O mundo muda, então temos que evoluir junto. Era uma coisa que estava afetando a criançada, por isso não usamos mais o "gorducha". Aconteceu algo semelhante com o Chico Bento. Ele não nada mais peladinho como no começo das histórias. Antigamente, mostrávamos os personagens soltando balões, hoje em dia não. Eu não participei da mudança dos termos, isso foi algo discutido no estúdio. O que eu tenho feito ativamente é criado projetos como o Donas da Rua. Algumas das atividades dele são um time de futebol feminino e historinhas da Turma em que mulheres importantes da história são homenageadas.

Ter seu nome usado como "xingamento" para baixinhas e dentuças mexeu de que forma com sua autoestima?
Eu era baixinha mesmo, e ainda sou, tenho 1,52m e, claro, não tem muito o que fazer. Mas sempre tive uma autoestima bem boa em relação a isso. Têm pessoas que me contam que eram chamadas de Mônica e que têm orgulho disso. Porque a Mônica é conhecida por ser mais forte do que os meninos e saber o que quer.

Como foi começar a trabalhar na empresa de seu pai aos 18 anos de idade?
Tive que provar que eu era muito boa não só para o meu pai, mas também para mim mesma. Não queria estar na empresa por ser filha do dono, mas para fazer algo interessante. Quando entrei no departamento comercial, as pessoas viraram o nariz para mim, achavam que eu era uma espiã. O gerente da área foi o pior de todos comigo. Ele me maltratava, não queria me dar acesso aos contratos e não passava nada para mim. Mas foi um aprendizado.

E o que aconteceu com esse gerente?
Continua lá! O Wagner, hoje em dia, é a pessoa que mais confio. Ele fez o que fez por ser rigoroso com a empresa. Nós nos respeitamos e nos gostamos.

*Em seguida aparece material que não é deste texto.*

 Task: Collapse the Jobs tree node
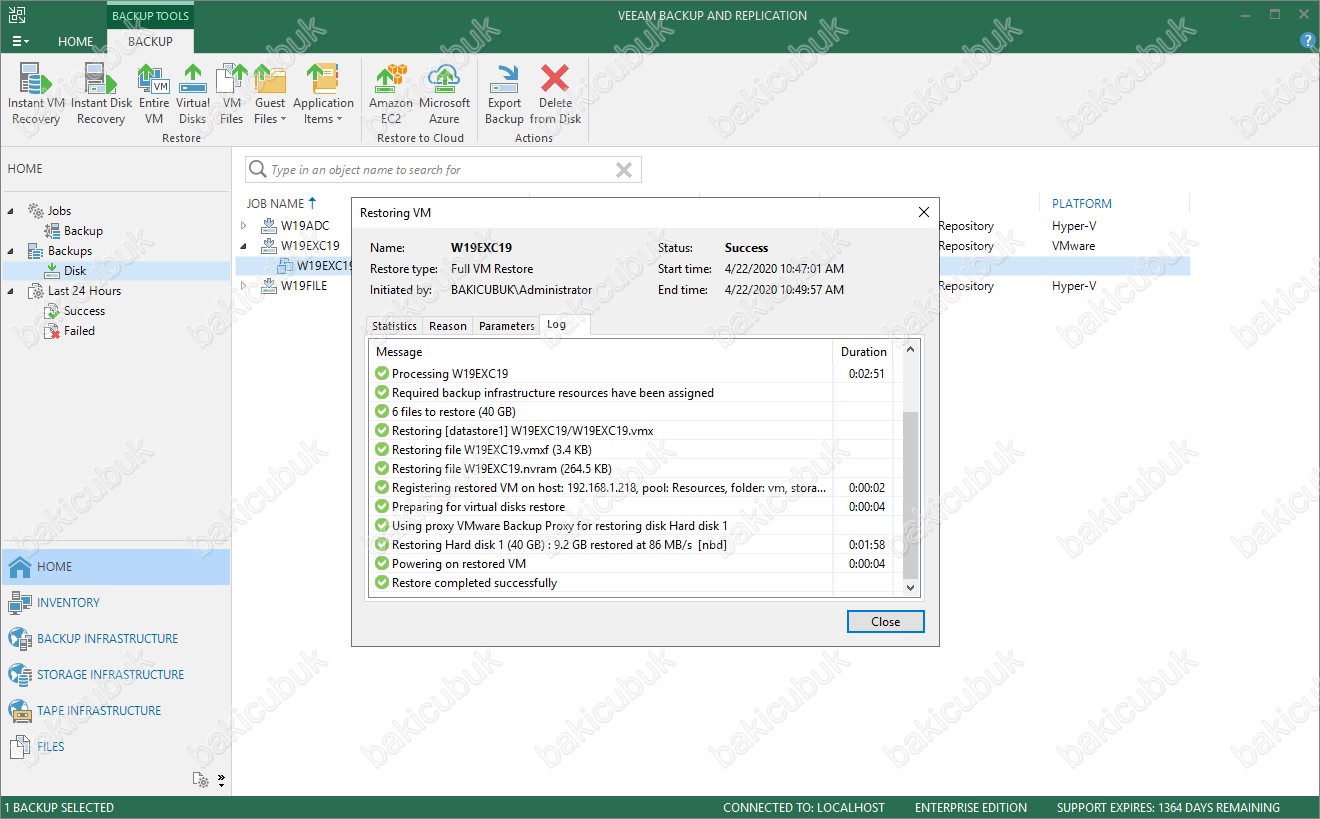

Como é ser executiva numa empresa cujo sobrenome é artístico?
Fiquei apaixonada por vendas por ser um trabalho em que tenho que brigar o tempo inteiro. É instigante, sempre existe um desafio. Adoraria ser artista, porém ficaria entediada. Todo mundo acha que sou forte, mas o que me deixa triste é dizerem que não entendo algo 'porque não sou artista'. É o que falam quando querem me tirar de lado. Trabalho há mais de 30 anos com isso; não tem mais que existir esse estigma. Conquistei o meu espaço quando comecei a faturar muito dinheiro para a Maurício de Sousa Produções, além de eu deixar claro que respeitava a área das outras pessoas, principalmente, a do estúdio.

O que você já fez, contrariando uma ordem de seu pai, que deu certo?
A gente discute pra caramba, mas nunca o desrespeitei. O meu pai costuma deixar para lá, seguir a vida depois de uma discussão. Eu sou do tipo que fica guardando para, depois, lançar "eu falei". Ele não gosta que eu faça isso, mas não aguento. Por exemplo: tempos atrás, descobri que muita gente devia para a gente. As empresas não faziam isso com os nossos concorrentes. Mostrei para o meu pai que deveríamos ser mais duros, senão não poderíamos pagar os funcionários. Somos flexíveis, sabemos das dificuldades do Brasil. Mas não vou aceitar desrespeito. Defendo com unhas e dentes a empresa da minha família.